PROCEDURE: The patient was prepped and draped in the usual sterile fashion. Following peribulbar and topical anesthesia with preservative-free lidocaine, a wire lid speculum was placed and the superotemporal conjunctiva was approached with a fornix-based conjunctival flap. A groove was placed 2 mm posterior to the limbus with a #64 Beaver blade and carried into clear cornea with an angled Beaver. A 3.0 keratome was used to enter the anterior chamber after a paracentesis was performed on the opposite side at the limbus. Viscoelastic was used to fill the anterior chamber and a capsulorrhexis was started in the center with a triangular flap, torn circularly in a counterclockwise fashion to complete a 360 degree anterior capsulorrhexis tear. Irrigation under the anterior capsule was then performed with Balanced Salt Solution to perform hydrodissection, separating the nucleus from peripheral cortical attachments, spinning the nucleus free. The nucleus was then bisected with the phacoemulsification tip and rotated.
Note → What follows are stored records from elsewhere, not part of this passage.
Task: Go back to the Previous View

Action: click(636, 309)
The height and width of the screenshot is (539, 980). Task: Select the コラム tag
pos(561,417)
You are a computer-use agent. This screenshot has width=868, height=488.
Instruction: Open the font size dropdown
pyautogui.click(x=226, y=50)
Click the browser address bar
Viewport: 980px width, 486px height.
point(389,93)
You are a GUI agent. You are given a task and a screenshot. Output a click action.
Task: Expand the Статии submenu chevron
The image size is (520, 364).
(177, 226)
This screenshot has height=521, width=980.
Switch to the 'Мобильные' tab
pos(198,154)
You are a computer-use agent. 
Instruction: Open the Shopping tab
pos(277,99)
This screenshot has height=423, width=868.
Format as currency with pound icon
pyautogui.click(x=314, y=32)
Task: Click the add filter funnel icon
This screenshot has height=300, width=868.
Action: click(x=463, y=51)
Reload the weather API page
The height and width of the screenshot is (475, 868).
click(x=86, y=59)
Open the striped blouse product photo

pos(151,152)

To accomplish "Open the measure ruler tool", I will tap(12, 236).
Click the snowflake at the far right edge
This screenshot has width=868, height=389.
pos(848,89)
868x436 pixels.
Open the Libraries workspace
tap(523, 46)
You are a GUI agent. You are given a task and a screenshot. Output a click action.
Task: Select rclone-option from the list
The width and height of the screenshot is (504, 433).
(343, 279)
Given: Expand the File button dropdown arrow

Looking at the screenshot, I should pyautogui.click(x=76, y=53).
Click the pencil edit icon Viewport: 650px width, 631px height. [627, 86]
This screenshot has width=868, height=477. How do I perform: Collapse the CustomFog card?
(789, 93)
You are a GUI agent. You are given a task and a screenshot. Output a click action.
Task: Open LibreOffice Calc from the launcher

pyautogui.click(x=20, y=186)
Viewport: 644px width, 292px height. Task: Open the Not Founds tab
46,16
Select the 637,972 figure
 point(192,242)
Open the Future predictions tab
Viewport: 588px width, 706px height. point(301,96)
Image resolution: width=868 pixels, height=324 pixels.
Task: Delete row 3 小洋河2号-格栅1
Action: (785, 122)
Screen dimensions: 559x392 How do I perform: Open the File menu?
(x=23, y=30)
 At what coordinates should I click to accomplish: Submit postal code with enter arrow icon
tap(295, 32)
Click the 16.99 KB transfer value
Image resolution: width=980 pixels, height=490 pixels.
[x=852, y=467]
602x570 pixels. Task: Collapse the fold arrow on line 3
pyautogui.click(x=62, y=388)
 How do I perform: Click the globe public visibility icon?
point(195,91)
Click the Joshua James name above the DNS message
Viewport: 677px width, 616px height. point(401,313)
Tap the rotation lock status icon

These hemispheres were then sectioned into quadrants and splitting was performed with the cyclodialysis spatula, and the cannula for the viscoelastic. The aspiration was turned up on the phacoemulsification machine into position #2 with higher suction. The remaining nuclear quadrants were aspirated and phacoemulsification completed without difficulty. The irrigation and aspiration machine was then used to clean up the peripheral cortex and polish the posterior capsule. An 11 diopter lens was then rotated into position over the capsular bag. The inferior haptic was rotated into the bag and the superior haptic dialed into the bag. Miostat was used to constrict the pupil. The viscoelastic was removed under irrigation and aspiration control. One-half cc of Tobramycin and Decadron, 20 mg vancomycin were injected subconjunctivally at the end of the case. Maxitrol ointment and pressure patch were applied. The patient returned to the recovery room in good condition, to be discharged as an outpatient.

5. Code the CPT procedure(s):

Diagnosis: Proliferative vitreal retinopathy, retinal detachment right eye. Status post trauma. Aphakia.

Operative Procedures: Scleral buckle revision, pars plana vitrectomy, membrane peeling, removal of silicone oil, PFO, fluid gas exchange, endolaser and reinjection of silicone oil right eye.

Indications: The patient is a 11-year-old boy who suffered a screwdriver injury to the right eye previously. He had undergone intersegment surgery by Dr. Smith for anterior segment reconstruction. Following this, he was noted to have a retinal detachment with a cataract approximately four months ago. At that time, he underwent pars plana lensectomy, vitrectomy, membrane peeling, endolaser, fluid gas exchange and injection of silicone oil with a scleral buckle to the right eye. he developed recurrent proliferation superiorly with a superior detachment. He is taken to the operating room now for repair of the superior detachment.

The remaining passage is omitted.